§ **EXTRACT**
Starting in 1789, the Assembly’s meetings were opened to the public. Women and men who were interested, whether or not they had the right to vote, could come and listen to the debates from the stands located in the upper sections of the Salle du Manège. The people who frequented these meetings supported the left side of the Assembly more than the right, i.e. the more radical side. The deputies on the right side were thus often suspicious of these spectators. The distribution of entry tickets gradually made it possible to filter access to the auditorium. However, rather regularly, people could enter the Assembly to read petitions or march as a delegation during days of celebration.
Today, the terrace of the Feuillants is a place for strolling, but during the Revolution, the atmosphere was a different one altogether. Up until August 1792, the king and his royal court were at the Tuileries. The entire neighborhood was therefore filled with ministers. As for the National Assembly, it was off to the side, in the former indoor riding academy called the Salle de Manège. Some political clubs also moved into the area. Many journalists and deputies lived close by, in furnished apartments or hotel rooms. On the terrace, a person could run into elected officials, ministers and their employees, as well as journalists, wandering merchants or simply citizens who were interested in politics.

§ **LISTING**
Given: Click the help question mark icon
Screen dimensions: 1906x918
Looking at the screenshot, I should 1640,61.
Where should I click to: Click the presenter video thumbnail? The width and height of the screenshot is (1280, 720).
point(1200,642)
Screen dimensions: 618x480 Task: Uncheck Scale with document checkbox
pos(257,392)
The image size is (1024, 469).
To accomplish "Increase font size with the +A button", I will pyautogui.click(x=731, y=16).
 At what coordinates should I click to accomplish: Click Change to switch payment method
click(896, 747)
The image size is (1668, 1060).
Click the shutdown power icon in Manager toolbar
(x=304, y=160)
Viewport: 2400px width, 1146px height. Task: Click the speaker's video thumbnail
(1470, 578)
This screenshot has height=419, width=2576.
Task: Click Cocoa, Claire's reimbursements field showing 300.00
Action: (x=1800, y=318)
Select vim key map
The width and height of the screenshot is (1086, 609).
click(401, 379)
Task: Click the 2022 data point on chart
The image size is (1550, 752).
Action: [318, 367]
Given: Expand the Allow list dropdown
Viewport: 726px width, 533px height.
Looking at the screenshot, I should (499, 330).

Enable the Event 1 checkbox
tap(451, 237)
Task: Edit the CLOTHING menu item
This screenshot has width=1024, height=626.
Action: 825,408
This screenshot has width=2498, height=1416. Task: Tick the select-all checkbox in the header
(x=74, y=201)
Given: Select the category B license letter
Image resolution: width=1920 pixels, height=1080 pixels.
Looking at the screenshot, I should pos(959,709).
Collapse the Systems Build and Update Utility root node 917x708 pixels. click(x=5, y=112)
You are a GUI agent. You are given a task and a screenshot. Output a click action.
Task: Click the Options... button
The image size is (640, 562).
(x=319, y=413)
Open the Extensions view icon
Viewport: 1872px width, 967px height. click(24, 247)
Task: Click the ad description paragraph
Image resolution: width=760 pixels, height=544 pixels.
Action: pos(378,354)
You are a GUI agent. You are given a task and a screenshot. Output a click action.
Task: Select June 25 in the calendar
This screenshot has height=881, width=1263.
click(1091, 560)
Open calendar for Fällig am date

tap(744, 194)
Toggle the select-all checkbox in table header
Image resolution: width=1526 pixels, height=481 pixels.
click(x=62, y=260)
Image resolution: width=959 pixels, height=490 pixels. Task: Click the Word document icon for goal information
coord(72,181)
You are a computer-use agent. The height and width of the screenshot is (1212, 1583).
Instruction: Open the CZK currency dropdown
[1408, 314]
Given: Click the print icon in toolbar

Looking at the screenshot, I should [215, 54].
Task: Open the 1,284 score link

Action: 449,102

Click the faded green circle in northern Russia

§ **PROBLEM SET**
1. Condense the paragraph of the extract that begins "Starting in 1789" into a bulleted list that keeps its main facts.
2. Copy the extract from the words "Today, the terrace" through the words "interested in politics.", substituting "reporters" for "journalists" throughout.
3. Answer these questions from the extract:
(a) In what year were the Assembly's meetings opened to the public?
(b) Until when were the king and his royal court at the Tuileries?
(c) Where did many journalists and deputies live?
Work only from the extract on the page.

§ **ANSWERS FOR THIS EXERCISE**
1.
- From 1789, the Assembly's meetings were open to the public.
- Interested women and men, with or without the vote, could listen to debates from the stands in the upper sections of the Salle du Manège.
- These spectators favored the more radical left side of the Assembly over the right.
- Deputies on the right were therefore often suspicious of them.
- Entry tickets gradually made it possible to filter access to the auditorium.
- People still fairly regularly entered to read petitions or to march as a delegation on days of celebration.

2.
Today, the terrace of the Feuillants is a place for strolling, but during the Revolution, the atmosphere was a different one altogether. Up until August 1792, the king and his royal court were at the Tuileries. The entire neighborhood was therefore filled with ministers. As for the National Assembly, it was off to the side, in the former indoor riding academy called the Salle de Manège. Some political clubs also moved into the area. Many reporters and deputies lived close by, in furnished apartments or hotel rooms. On the terrace, a person could run into elected officials, ministers and their employees, as well as reporters, wandering merchants or simply citizens who were interested in politics.

3.
(a) 1789.
(b) Until August 1792.
(c) Close by, in furnished apartments or hotel rooms.